Assim, Ginzburg expõe que apenas recentemente – ele escrevia nos anos 80 , sobretudo
depois do apagão em Nova York, os estudos historiográficos sobre a Idade Média se voltaram para
entender essas metáforas que a envolviam, e se afastando, de certa forma, da oposição simplista
entre decadência e progresso utilizada como abordagem por muitos. Questionando a ideia de
compreender a Idade Média enquanto um “miro ecológico”, o autor ressalta que alguns
investigadores, como Lynn White Jr., por exemplo, diante de uma “crise ecológica”, passaram a
recuperar a Idade Média de forma diferenciada. Este último viu em São Francisco de Assis, por
exemplo, o santo patrono dos ecologistas. Além disso, na década de 70, com o auge da crise
petrolífera, historiadores, como Emmanuel Le Roy Ladurie e Jacques Le Goff passaram a tratar de
novas temáticas com novas abordagens.

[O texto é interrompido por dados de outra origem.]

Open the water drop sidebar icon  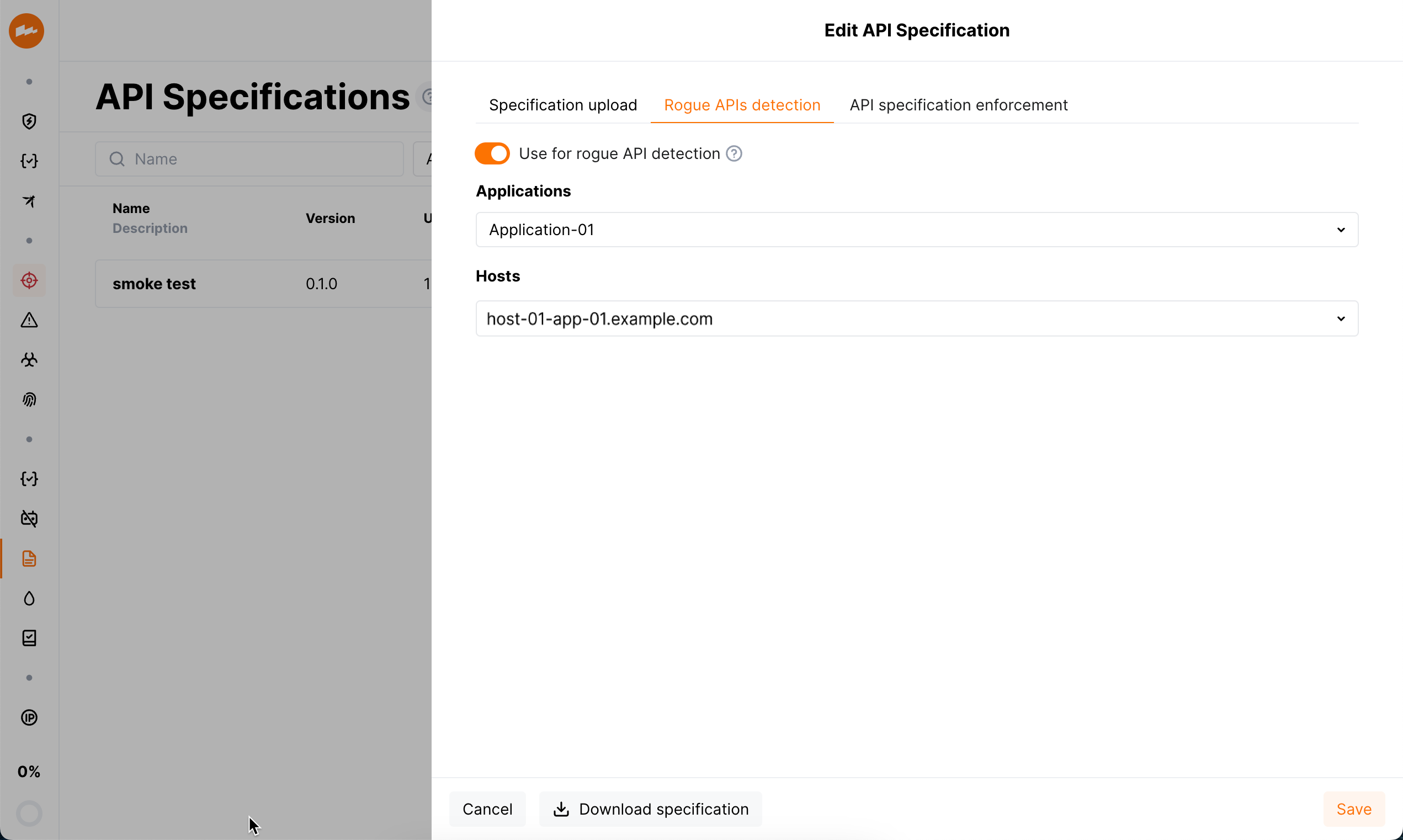[x=29, y=598]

No caso do primeiro tem-se a tentativa de uma “história
imóvel”, que analisa o ecossistema desde a grande peste do começo do século XIII até a Revolução
Industrial, e no do segundo, a ideia de uma Idade Média longa, que teria começa seu processo ainda
nos séculos II-III e terminado com a industrialização das sociedades, no século XIX. O pensamento
de Buffon que exaltava o poder de domínio e apropriação do homem sobre a natureza está
frontalmente em conflito com a consciência e um novo imaginário em meados do século XX que
compreendiam a capacidade de autodestruição gerada pelo progresso científico e tecnológico: “A
consciência de que a possibilidade do fim da história (e da espécie) humana faz parte dos grutos do
progresso é coisa muito diferente das fáceis nostalgias reaccionárias” (GINZBURG, 1989; 129).
Essa consciência se distingue porque também não descarta outros progressos tecnológicos e
científicos que possam assegurar ou mesmo melhorar a vida da população humana, como é o caso
da energia nuclear utilizada de maneira consciente e sustentável. Afinal um posicionamento
reacionário poderia levar a um certo controle político da sociedade que poderia facilmente resgatar,
por exemplo, enquanto modelos a ser seguidos os regimes fascistas do século XX, que carregariam
consigo seu cerne, frente a um possível colapso ecológico, uma política de expansão demográfica
ou mesmo um controle de nascimentos. Mas Ginzurg, no entanto, alerta que os historiadores não
podem nada prever, apenas interpretar o passado em vista de um futuro possível.